Monday, Sep. 08, 1952
Live Longer, Laugh Louder
During the early years of the Russian Revolution, its leaders were a great deal more preoccupied with shortening human life than lengthening it. But times change. Moscow now has an Institute for the Prolongation of Life, headed by Septuagenarian Biologist Olga Lepeshinskaya.*
Last week Comrade Professor Lepeshinskaya had some eye-opening news to pass along.

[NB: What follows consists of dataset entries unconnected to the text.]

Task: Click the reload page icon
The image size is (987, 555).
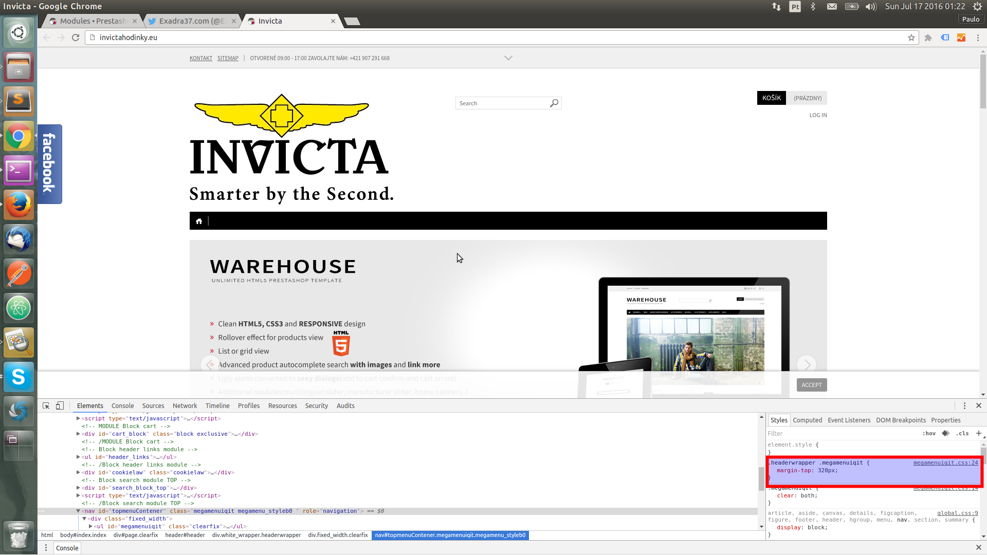Action: click(76, 38)
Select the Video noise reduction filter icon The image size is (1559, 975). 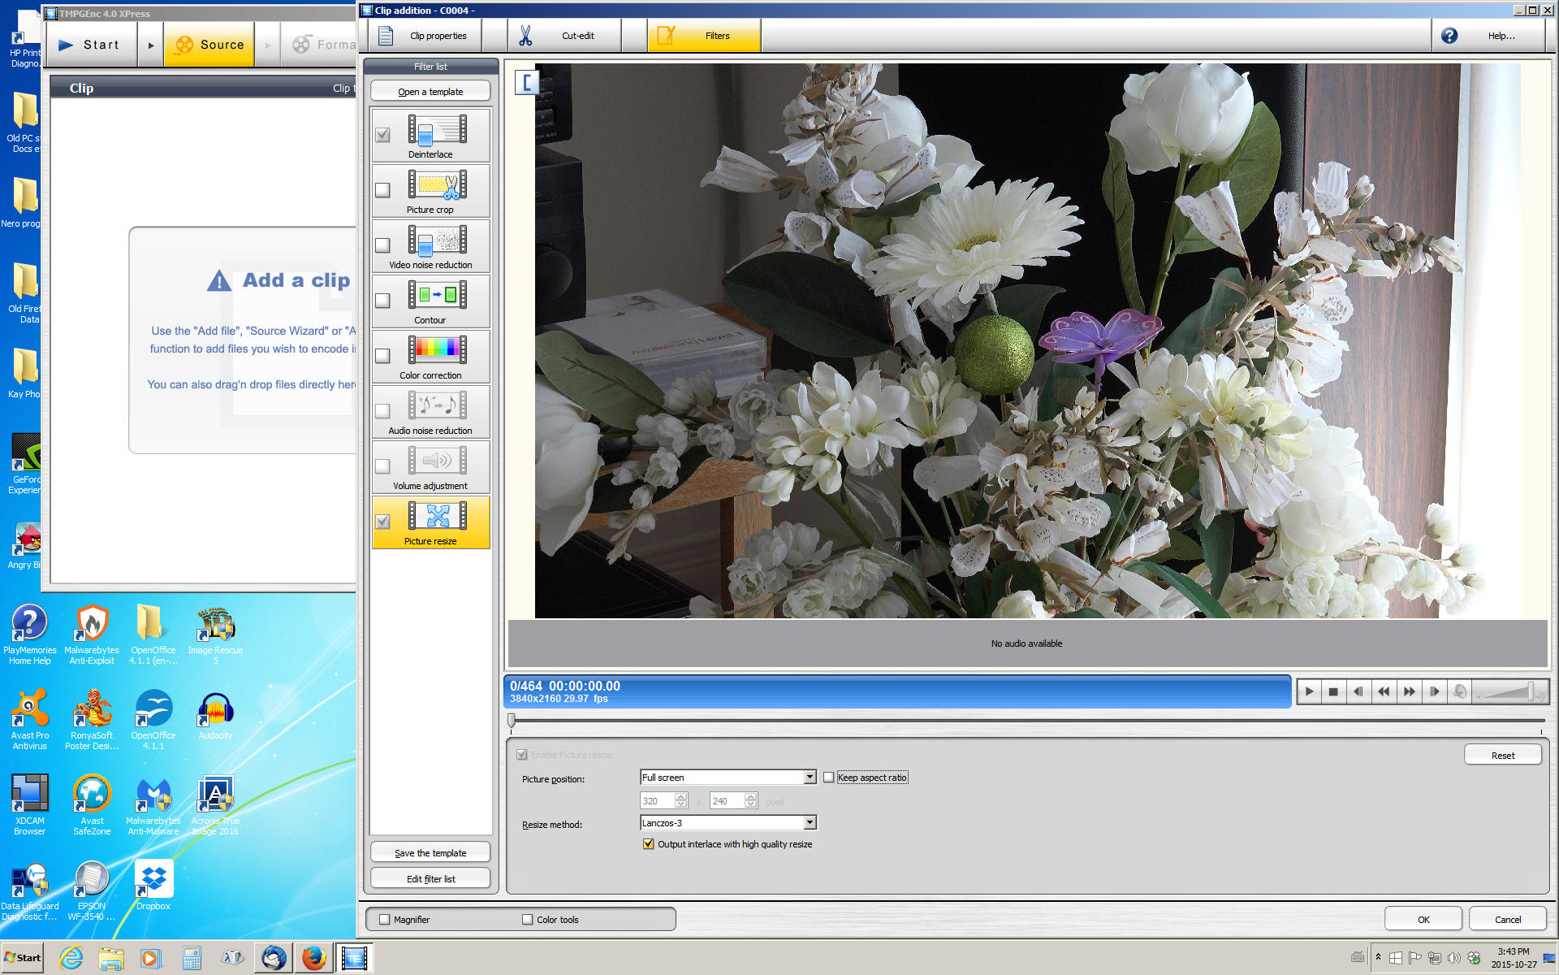point(437,241)
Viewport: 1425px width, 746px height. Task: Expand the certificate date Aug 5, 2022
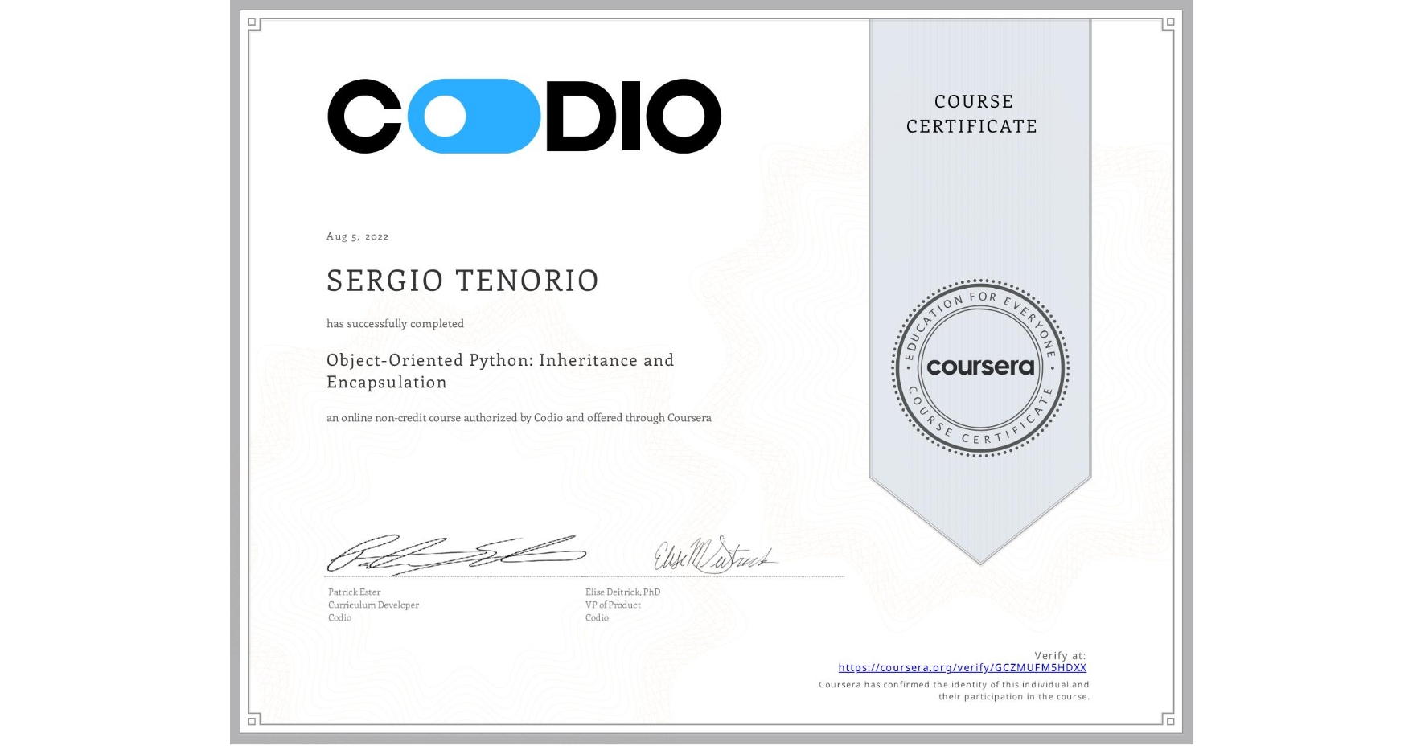pyautogui.click(x=356, y=236)
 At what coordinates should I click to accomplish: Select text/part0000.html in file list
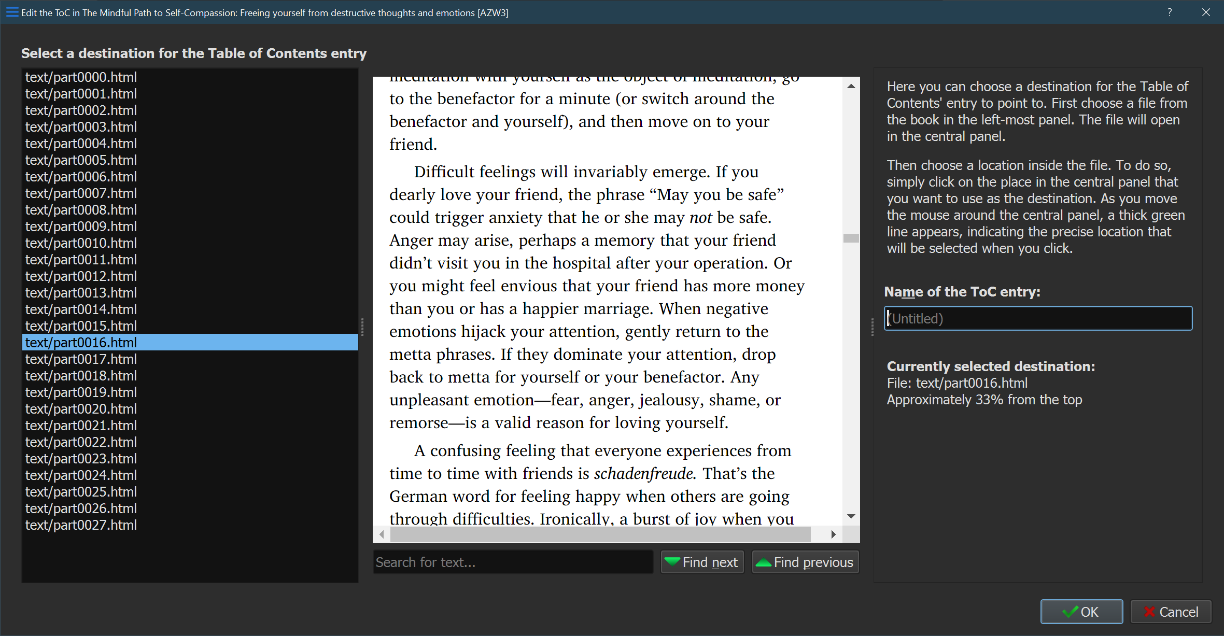(81, 77)
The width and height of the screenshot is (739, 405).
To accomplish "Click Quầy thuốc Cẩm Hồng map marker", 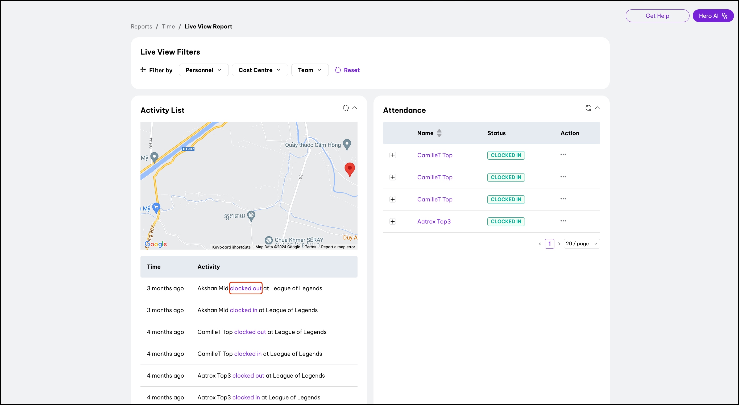I will 347,144.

In a lecture to the Society for the Dissemination of Political and Scientific Knowledge, she reported that previous studies of some 40,000 centenarians in the Ukraine alone had turned up "numerous cases of people 150 years old and more, with their liveliness, memory and working ability still intact." This, she said, showed that "the age of 150 or 160 is not the limit to life."
Most people still persist in dying around 70 or even earlier, the professor said, because of "premature senility." One of the important factors producing this condition, she said, is a process in which albuminous molecules in the human body "collide and merge, losing half their electrical charge, and become denser, thereby causing a lowering of the metabolism." Working with frogs, she found she could step up the sagging metabolism with injections of mild soda solution, while tadpoles placed in a similar solution developed more quickly than in pure water.

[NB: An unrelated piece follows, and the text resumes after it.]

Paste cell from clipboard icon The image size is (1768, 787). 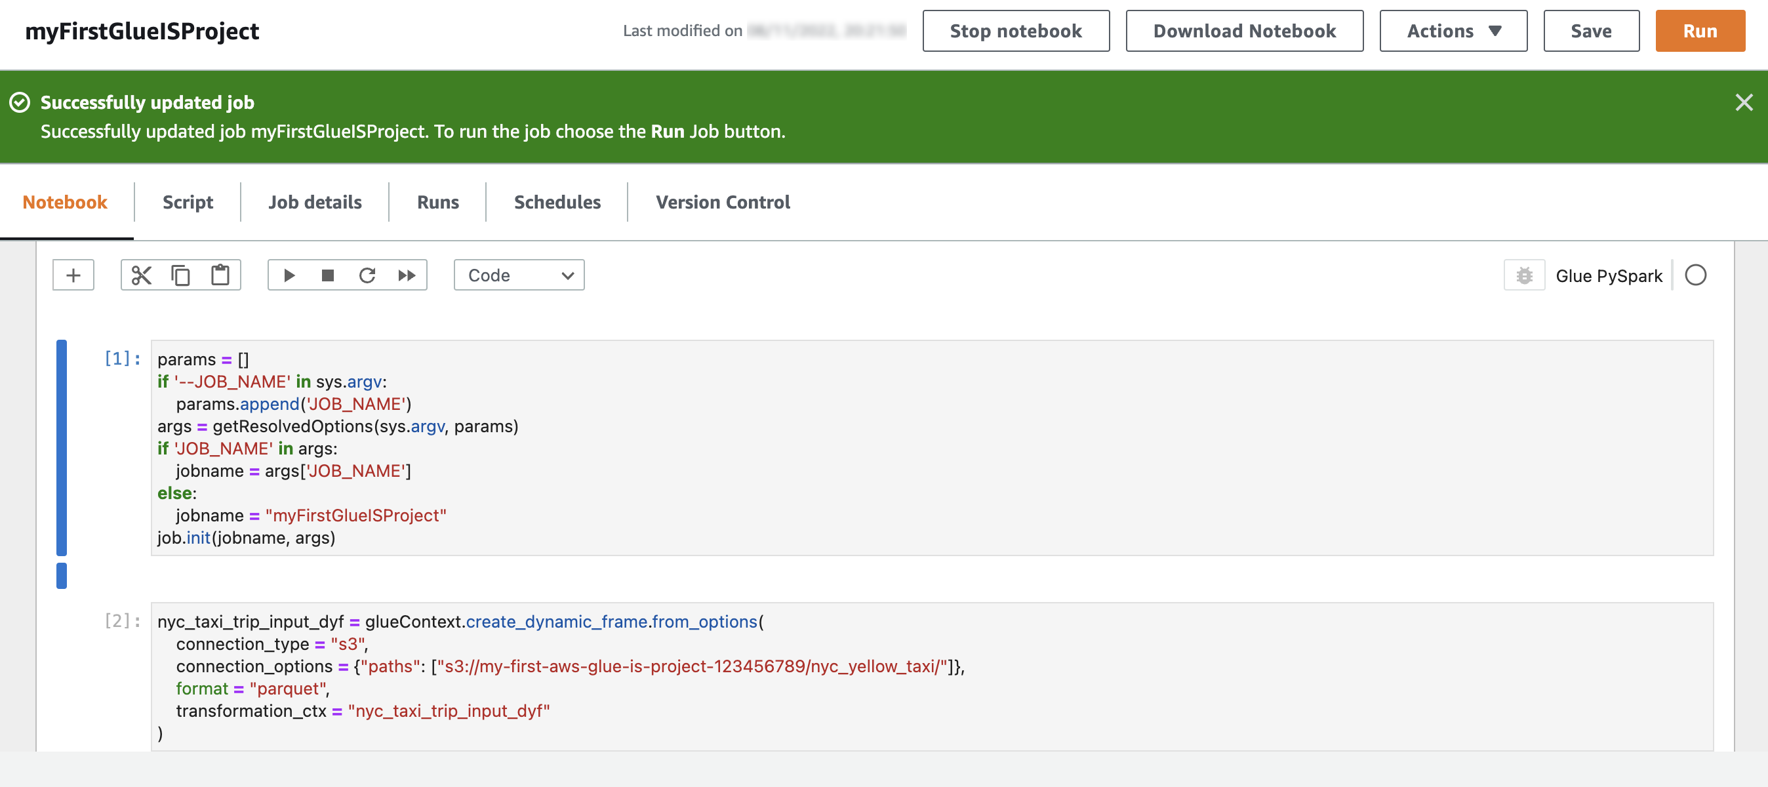tap(220, 275)
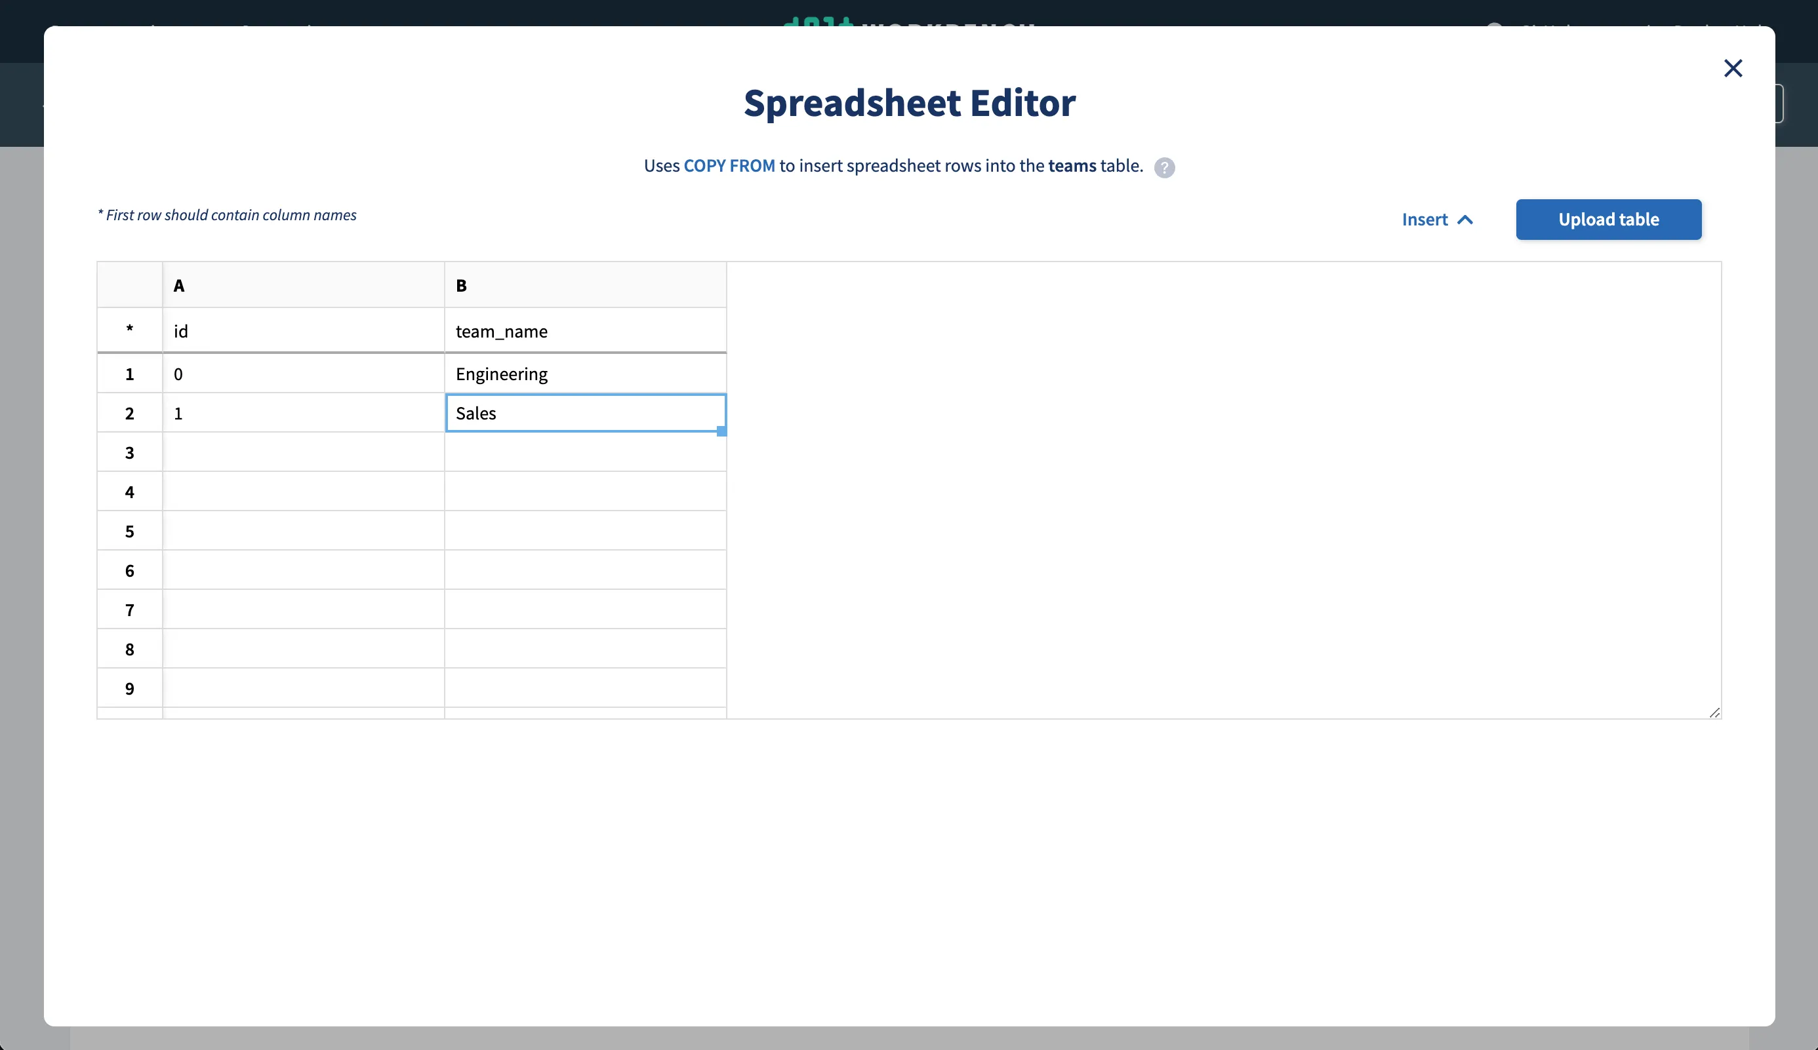Screen dimensions: 1818x1050
Task: Close the Spreadsheet Editor dialog
Action: coord(1734,68)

Lepeshinskaya and some of her colleagues also took an intensive series of soda-solution baths, with striking results: "Quick disappearance of fat, especially on the stomach; the resolution of old scars, and a general increase in fitness." She did not specify whether she had used washing soda, baking soda or some other sodium compound, but the professor warned that the baths should be taken only under a doctor's direction: there was evidence that the treatment could affect the red-corpuscle count of the blood. To doubting Western biologists, the whole theory sounded like nonsense.
While calling for further investigation of the matter, Lepeshinskaya contrived a tactful twang of the party line. "Laughter and gaiety also improve health," she said. "Our country is the happiest in the world. Statistics show that the average length of human life in the Soviet Union is the greatest in the world. The life of the Soviet people flowers under the sun of the Stalin Constitution."
* Not in 100 years to be confused with glamorous Prima Ballerina Olga Lepeshinskaya, 34, one of the two ranking stars of the unrivaled ballet company of Moscow's Bolshoi Theater.